Algebraic identities are mathematical statements that equate two algebraic expressions for any possible values of their variables. In the exercise above, the identities

• \((a+b)^2 = a^2 + 2ab + b^2\)
• \((a-b)^2 = a^2 - 2ab + b^2\)

are used to expand the expressions \((e^x + e^{-x})^2\) and \((e^x - e^{-x})^2\).
These identities simplify calculations because they provide a standard form to break down and solve complex expressions. For example, instead of independently multiplying \((e^x + e^{-x})\) by itself, the identity gives a shortcut by immediately providing the result.
Recognizing and applying these identities can help simplify expressions quickly and accurately, making them an essential tool in algebra.
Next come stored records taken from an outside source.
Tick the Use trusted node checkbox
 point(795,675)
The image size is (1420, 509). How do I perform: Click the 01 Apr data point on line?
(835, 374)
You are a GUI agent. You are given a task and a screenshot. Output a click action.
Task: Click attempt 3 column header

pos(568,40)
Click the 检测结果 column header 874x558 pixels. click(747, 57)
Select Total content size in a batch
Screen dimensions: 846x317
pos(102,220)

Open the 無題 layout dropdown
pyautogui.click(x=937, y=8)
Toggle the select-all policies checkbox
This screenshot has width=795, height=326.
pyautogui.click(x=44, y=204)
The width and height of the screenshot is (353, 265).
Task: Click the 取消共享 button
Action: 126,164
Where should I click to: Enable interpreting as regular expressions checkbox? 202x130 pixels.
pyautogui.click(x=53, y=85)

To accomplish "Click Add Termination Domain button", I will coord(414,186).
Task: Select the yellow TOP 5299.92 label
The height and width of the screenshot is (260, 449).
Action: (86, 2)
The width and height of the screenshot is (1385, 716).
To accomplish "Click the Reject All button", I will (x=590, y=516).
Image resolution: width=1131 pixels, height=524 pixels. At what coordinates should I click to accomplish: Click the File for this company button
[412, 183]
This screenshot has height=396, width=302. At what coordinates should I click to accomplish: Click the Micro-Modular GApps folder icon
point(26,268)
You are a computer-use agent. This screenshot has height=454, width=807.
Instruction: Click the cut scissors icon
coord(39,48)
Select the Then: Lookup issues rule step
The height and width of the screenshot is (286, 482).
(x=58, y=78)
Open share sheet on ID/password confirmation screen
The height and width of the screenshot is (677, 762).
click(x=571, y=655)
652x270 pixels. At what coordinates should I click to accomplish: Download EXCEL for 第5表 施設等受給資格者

Exponential functions are mathematical expressions where a constant base is raised to a variable exponent. In this exercise, the base \(e\) is raised to the power of both positive and negative \(x\), which are common expressions in exponential functions.

• The function \(e^x\) describes exponential growth, where the value increases as \(x\) increases.
• Conversely, \(e^{-x}\) represents exponential decay, decreasing as \(x\) grows.

Understanding the behavior of these functions is crucial in algebra, as they often require simplification and manipulation to solve complex equations.
When simplifying the original expression, knowing how to handle \(e^x\) and \(e^{-x}\) is key, especially when you see them squared or combined in various forms. Recognizing these patterns can make working with exponential expressions more intuitive and manageable.

Rational expressions are quotients of two polynomials or similar algebraic expressions. In the exercise, the original equation takes the form of a rational expression: \[\frac{(e^{x}+e^{-x})^2-(e^{x}-e^{-x})^2}{(e^{x}+e^{-x})^2}\] Such expressions require careful simplification, focusing on what can be canceled or reduced.
The solution begins by expanding the numerator and recognizing common terms that can be simplified. The rational expression simplifies to \(\frac{4}{e^{2x} + 2 + e^{-2x}}\).
The ability to simplify rational expressions is vital for solving algebraic problems, as it often leads to discovering the simplest form of an equation, making further calculations clear and straightforward.